2. Prof. Yin had an interesting post about differing self-interest-protection norms in the restaurant business and lawyering. He notes that lawyers in litigation have to take steps to protect their interests, for example by not accidentally turning over too much information in discovery. At a restaurant, though, the norm might be that customers will bring it to the server’s attention if they weren’t charged for something. But (assuming such a norm exists, and I think among most honest people it would), it’s not just because we’ve excused the retsaurant from protecting its interests. It’s because we’ve already consumed the food, and it’s fair to pay for what you order. The law analogy would be if the firm accidentally underbilled the client, for example by omitting Associate Yin’s fine document review. The client has consumed those efforts, and it’s only fair that the client pay for them. The difference is that, in the restaurant context, the customer has the information; the customer is much more likely to remember what he or she ordered and ate than a busy server working several tables. In the legal arena, the firm has the information; the client won’t know who worked on a case for how long until the firm sends a bill. In the discovery mix-up Prof. Yin posits, the firm receiving the mis-sent document has the information, and the other firm lacks it.

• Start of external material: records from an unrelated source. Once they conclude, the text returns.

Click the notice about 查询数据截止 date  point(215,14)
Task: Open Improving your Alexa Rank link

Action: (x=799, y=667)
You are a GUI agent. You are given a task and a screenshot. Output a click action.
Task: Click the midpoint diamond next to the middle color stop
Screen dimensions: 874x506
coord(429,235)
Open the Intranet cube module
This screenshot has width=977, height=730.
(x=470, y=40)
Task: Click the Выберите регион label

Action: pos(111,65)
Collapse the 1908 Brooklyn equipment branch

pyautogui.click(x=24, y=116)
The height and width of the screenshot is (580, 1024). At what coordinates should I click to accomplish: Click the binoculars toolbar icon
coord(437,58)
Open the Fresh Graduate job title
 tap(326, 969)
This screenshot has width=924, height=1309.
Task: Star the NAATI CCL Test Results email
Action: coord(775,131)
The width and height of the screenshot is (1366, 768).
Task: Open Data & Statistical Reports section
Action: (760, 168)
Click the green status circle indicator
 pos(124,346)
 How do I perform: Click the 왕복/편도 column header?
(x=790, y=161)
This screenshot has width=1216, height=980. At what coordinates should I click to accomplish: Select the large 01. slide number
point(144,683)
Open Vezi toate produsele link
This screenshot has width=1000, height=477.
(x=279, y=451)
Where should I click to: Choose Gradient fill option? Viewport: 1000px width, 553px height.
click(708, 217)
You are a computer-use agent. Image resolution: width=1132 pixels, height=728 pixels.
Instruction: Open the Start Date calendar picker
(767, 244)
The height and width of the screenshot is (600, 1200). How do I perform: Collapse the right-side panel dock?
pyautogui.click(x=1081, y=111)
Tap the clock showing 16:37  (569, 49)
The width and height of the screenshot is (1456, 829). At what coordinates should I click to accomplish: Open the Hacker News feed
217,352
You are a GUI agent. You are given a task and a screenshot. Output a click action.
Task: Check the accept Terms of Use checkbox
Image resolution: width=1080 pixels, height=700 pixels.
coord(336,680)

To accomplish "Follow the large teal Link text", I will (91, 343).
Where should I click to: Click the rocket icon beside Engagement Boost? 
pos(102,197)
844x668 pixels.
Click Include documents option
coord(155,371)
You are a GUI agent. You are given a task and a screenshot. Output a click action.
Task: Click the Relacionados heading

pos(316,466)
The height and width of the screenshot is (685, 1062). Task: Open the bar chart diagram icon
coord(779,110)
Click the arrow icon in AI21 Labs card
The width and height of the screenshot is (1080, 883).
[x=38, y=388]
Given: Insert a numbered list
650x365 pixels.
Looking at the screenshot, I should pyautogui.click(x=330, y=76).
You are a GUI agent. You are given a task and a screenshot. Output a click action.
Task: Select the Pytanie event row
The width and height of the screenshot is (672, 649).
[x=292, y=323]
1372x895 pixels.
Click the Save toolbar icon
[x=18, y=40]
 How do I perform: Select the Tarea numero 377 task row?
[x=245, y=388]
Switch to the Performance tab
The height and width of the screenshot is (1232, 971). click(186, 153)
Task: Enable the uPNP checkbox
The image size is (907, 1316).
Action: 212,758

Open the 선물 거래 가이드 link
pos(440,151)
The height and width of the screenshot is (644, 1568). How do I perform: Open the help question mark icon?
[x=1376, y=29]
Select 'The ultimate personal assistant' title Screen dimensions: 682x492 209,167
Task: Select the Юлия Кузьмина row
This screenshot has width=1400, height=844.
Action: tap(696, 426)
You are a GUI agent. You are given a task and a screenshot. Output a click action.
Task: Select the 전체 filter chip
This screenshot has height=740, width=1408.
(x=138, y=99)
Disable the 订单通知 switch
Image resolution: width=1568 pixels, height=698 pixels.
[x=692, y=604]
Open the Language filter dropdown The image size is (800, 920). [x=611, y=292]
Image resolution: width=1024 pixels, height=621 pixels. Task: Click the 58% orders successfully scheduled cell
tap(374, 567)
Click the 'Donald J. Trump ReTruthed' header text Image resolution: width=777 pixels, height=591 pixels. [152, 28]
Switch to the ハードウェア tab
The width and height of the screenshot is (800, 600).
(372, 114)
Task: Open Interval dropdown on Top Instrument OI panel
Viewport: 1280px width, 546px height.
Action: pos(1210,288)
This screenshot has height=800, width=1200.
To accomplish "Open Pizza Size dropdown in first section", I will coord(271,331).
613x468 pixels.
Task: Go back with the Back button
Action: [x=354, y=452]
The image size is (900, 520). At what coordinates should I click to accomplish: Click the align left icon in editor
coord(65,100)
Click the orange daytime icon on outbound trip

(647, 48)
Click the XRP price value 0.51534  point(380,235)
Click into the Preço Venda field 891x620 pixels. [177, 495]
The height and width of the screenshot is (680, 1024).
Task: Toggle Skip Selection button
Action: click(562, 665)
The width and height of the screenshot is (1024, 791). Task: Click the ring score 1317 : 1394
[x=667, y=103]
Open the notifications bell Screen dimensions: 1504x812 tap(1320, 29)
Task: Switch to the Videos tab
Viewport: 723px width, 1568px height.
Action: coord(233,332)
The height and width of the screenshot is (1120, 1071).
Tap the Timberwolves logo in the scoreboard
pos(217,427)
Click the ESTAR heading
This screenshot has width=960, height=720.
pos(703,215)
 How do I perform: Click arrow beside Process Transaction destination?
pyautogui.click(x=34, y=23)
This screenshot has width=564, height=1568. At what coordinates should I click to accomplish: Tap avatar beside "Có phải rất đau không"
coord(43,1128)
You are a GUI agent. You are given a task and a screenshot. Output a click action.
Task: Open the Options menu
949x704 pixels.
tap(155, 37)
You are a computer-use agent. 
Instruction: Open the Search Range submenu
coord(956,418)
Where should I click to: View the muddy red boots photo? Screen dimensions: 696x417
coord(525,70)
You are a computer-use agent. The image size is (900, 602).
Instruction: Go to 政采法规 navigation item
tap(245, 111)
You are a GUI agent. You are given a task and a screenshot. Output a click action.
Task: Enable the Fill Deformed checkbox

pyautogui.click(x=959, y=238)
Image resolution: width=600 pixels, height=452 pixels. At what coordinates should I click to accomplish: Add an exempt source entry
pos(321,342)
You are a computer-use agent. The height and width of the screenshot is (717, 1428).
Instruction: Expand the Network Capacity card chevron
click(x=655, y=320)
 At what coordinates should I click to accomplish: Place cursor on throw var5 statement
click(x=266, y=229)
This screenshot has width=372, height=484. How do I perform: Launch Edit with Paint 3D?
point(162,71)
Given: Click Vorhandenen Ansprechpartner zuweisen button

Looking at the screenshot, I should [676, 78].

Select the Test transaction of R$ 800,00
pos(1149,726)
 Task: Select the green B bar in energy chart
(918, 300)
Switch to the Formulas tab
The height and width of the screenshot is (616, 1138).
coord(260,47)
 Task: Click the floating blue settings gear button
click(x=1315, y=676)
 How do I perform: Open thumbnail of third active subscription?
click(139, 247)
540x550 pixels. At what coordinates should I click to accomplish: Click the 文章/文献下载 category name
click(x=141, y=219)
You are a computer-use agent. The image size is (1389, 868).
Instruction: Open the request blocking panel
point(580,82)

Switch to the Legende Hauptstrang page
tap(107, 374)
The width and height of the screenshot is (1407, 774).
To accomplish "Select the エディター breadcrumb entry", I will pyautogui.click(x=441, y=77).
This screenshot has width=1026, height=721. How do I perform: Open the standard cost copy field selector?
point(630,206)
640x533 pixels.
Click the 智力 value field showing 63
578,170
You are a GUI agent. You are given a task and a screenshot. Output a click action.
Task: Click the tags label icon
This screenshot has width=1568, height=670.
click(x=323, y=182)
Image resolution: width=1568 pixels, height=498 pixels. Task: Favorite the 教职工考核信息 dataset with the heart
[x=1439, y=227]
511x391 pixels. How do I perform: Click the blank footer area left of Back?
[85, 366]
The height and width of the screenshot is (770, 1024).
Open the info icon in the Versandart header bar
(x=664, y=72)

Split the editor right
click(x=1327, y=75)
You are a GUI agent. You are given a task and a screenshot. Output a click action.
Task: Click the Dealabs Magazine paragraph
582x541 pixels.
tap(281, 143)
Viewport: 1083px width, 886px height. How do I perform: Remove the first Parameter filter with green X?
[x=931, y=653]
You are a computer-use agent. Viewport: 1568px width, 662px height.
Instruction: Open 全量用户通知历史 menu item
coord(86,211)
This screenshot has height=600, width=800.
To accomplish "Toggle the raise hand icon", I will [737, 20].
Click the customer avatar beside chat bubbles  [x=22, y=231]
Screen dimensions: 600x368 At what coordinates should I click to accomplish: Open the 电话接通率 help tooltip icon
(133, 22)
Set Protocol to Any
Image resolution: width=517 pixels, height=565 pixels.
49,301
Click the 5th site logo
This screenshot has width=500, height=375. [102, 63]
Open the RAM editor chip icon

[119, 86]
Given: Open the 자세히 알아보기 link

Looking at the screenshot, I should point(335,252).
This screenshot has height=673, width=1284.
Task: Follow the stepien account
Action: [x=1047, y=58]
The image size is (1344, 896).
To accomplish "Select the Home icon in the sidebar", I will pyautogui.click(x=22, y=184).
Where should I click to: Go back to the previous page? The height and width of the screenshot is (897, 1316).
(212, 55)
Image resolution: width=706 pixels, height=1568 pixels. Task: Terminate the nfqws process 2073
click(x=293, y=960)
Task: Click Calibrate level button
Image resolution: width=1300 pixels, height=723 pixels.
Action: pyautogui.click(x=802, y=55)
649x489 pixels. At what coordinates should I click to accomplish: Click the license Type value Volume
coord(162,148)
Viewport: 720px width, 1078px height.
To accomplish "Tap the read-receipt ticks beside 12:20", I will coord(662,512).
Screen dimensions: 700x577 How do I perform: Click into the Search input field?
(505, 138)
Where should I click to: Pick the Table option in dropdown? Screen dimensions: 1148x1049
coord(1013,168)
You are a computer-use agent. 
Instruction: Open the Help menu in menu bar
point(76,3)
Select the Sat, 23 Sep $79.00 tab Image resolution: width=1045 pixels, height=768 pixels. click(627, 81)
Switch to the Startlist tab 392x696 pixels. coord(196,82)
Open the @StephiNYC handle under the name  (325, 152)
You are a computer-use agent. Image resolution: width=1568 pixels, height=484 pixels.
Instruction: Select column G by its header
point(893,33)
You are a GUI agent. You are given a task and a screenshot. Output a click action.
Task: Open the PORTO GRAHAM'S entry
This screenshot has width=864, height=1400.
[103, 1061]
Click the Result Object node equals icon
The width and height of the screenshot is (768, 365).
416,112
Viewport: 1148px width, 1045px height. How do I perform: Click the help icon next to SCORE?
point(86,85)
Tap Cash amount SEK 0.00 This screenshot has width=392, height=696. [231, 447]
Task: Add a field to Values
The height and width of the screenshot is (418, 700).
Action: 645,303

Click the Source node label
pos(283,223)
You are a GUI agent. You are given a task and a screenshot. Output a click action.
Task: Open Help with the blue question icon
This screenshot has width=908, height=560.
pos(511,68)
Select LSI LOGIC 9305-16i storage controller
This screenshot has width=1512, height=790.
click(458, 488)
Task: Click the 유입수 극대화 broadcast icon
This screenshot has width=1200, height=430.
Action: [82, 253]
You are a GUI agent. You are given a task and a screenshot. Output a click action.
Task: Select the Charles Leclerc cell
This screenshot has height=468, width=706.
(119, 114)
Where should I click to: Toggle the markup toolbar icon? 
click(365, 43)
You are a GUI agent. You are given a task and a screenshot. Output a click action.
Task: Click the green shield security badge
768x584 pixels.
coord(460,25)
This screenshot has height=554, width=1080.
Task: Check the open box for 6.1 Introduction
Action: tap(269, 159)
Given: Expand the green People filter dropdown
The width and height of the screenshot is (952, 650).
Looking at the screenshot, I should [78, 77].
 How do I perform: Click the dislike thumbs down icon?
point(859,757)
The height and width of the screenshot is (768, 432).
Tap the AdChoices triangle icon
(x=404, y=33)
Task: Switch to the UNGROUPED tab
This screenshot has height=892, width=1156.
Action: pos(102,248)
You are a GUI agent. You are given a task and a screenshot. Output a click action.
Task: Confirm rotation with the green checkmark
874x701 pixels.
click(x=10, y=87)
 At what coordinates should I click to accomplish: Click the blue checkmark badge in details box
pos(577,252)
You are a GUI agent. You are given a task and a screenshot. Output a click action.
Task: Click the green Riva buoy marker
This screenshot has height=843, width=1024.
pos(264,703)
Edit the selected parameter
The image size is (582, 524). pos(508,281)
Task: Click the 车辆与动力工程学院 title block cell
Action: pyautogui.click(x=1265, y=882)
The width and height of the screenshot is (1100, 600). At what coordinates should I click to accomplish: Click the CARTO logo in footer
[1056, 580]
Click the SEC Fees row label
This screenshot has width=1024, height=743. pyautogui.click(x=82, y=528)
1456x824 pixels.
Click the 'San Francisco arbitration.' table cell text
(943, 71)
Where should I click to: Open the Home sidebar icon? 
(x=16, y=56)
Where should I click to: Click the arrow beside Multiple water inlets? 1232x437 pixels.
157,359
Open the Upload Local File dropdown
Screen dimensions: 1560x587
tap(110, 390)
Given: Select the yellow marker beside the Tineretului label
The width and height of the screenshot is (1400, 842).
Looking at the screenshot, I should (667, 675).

So, the question is really about when we decide it’s fair to obligate the information-holder to protect the interests of the information-lacking party. Even in the “adversarial” legal system, we don’t always leave the parties to fend for themselves. This is especially true in the criminal context, owing to the unique role of the prosecutor. The prosecutor’s obligations under Brady v. Maryland are the most obvious instance: the prosecutor is required to turn over potentially exculpatory evidence to the defense. In civil discovery, the roles of the parties are different, and the question is closer.

3. I finished King Dork over the weekend. Review to come, sometime. In brief: I really enjoyed it. Here’s the author’s blog. I didn’t realize until I was finished that it’s officially classified as “teen/young adult.” That probably explains why I couldn’t find it in the bookstore. As PG notes in regard to The Once and Future King, there’s nothing wrong with adults reading books aimed at adolescents. And I re-read The Westing Game last year. Oh, and I suppose a few bajillion Harry Potter fans would concur. Anyway, I’m not going to make a habit of shopping in the “teen” section of the store, but I think a good book is a good book, so I didn’t feel weird about liking King Dork. Anyway, more on the audience when I review it, if I can remember.

4. I’m not going to whine for a review copy of Jeremy Blachman’s Anonymous Lawyer. But I checked out the Anonymous Law Firm mock site, which Jeremy produced as a tie-in for the book. There’s a link here. There are some funny things on there, especially the “Diversity” page. Also, if this story is true, real life is still stranger than fiction.

5. Is Centinel still alive? Just wondering. Surely someone’s done something worth mocking since he last posted in February.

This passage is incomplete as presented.